_Given problem_
Duplicate everything from "Lastly, although we" down to "to perpetual darkness?" in the passage below on Johnson's views of reading, word for word.

* BEGIN Excerpt provided *

This is not to say that one must always read for this reason. With slight irony Johnson remarks: “The author is not wholly useless, who provides innocent amusements…he who keeps men in a neutral state, may be justly considered as a benefactor to life” (Johnson 1968, 277). Imaginative literature can excel by its “allurement and delight”, as it clearly did for Johnson, the author of the four-volume Lives of the Most Eminent English Poets (2010, 481). By implication, though, if a reader wants more than amusement from their reading, they must pursue books disposed toward self-improvement (Johnson 1968, 276). Further, regardless of our disposition, if we read worthwhile titles, they inevitably influence us because (p. 277):
we cannot at pleasure obliterate ideas: he that reads books of science, though without any fixed desire of improvement, will grow more knowing; he that entertains himself with moral or religious treatises, will imperceptibly advance in goodness; the ideas which are often offered to the mind, will at last find a lucky moment when it is disposed to receive them
In any case, we require intellectual humility so “should remember the diffidence of Socrates, and repair by his candour the injuries of time” (Johnson 1825c, 31–32). When an ancient author seems defective, or their sense dubious, we should assume they are intelligent and their expression was once forcible.
Lastly, although we should read for pleasure, we shouldn’t expect the practice to necessarily be always pleasant (Johnson, 356):
Literature is a kind of intellectual light, which, like the light of the sun, may sometimes enable us to see what we do not like; but who would wish to escape unpleasing objects, by condemning himself to perpetual darkness?

* END Excerpt provided *
* BEGIN Data provided *

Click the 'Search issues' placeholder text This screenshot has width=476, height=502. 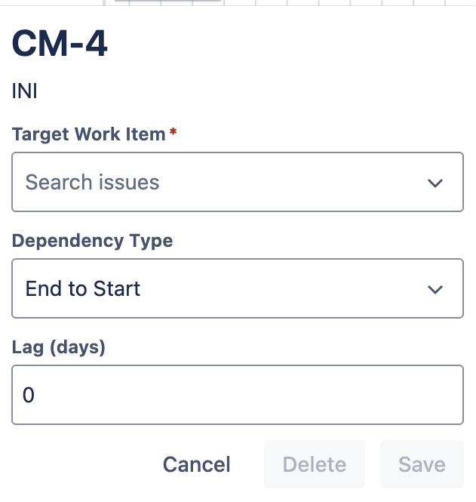pos(92,183)
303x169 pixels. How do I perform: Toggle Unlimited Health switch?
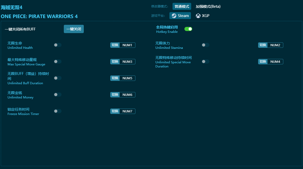pos(57,45)
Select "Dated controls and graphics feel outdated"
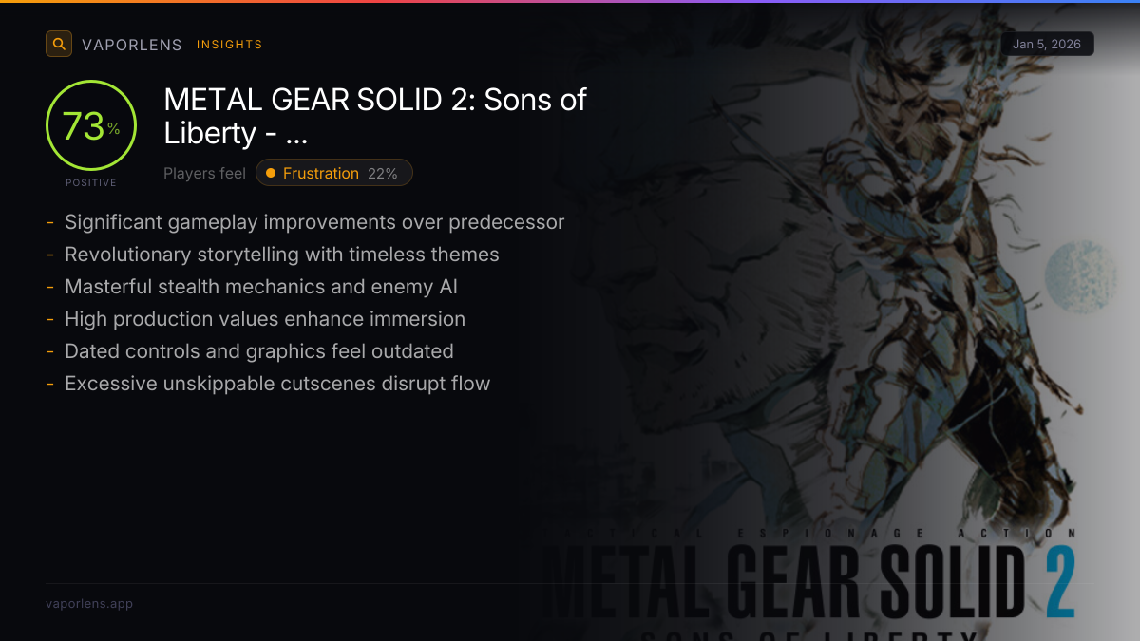 pos(258,351)
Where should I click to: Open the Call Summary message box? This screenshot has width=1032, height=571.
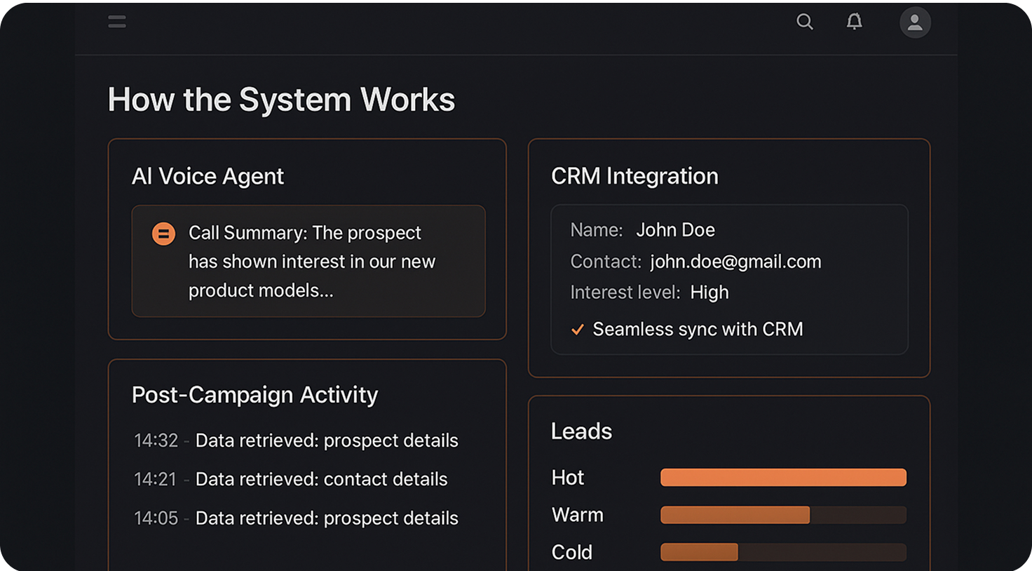coord(308,261)
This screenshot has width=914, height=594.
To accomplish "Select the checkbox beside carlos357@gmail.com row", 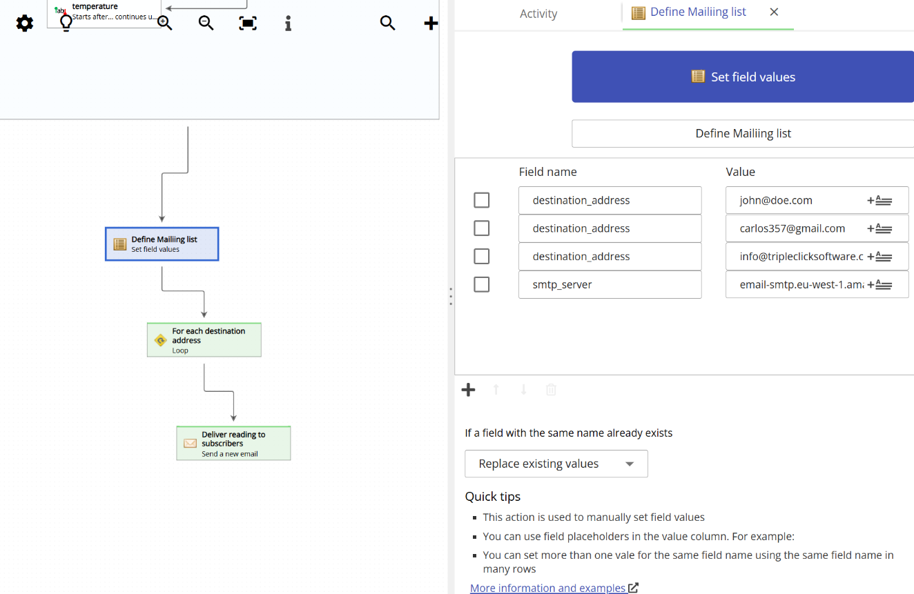I will point(481,228).
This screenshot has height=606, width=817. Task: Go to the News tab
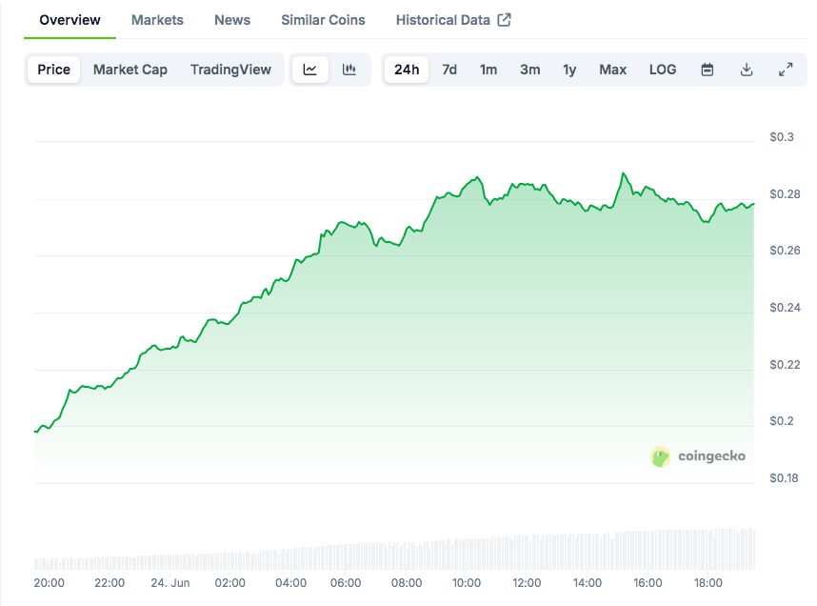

* END Data provided *

_Solved exercise_
Lastly, although we should read for pleasure, we shouldn’t expect the practice to necessarily be always pleasant (Johnson, 356):
Literature is a kind of intellectual light, which, like the light of the sun, may sometimes enable us to see what we do not like; but who would wish to escape unpleasing objects, by condemning himself to perpetual darkness?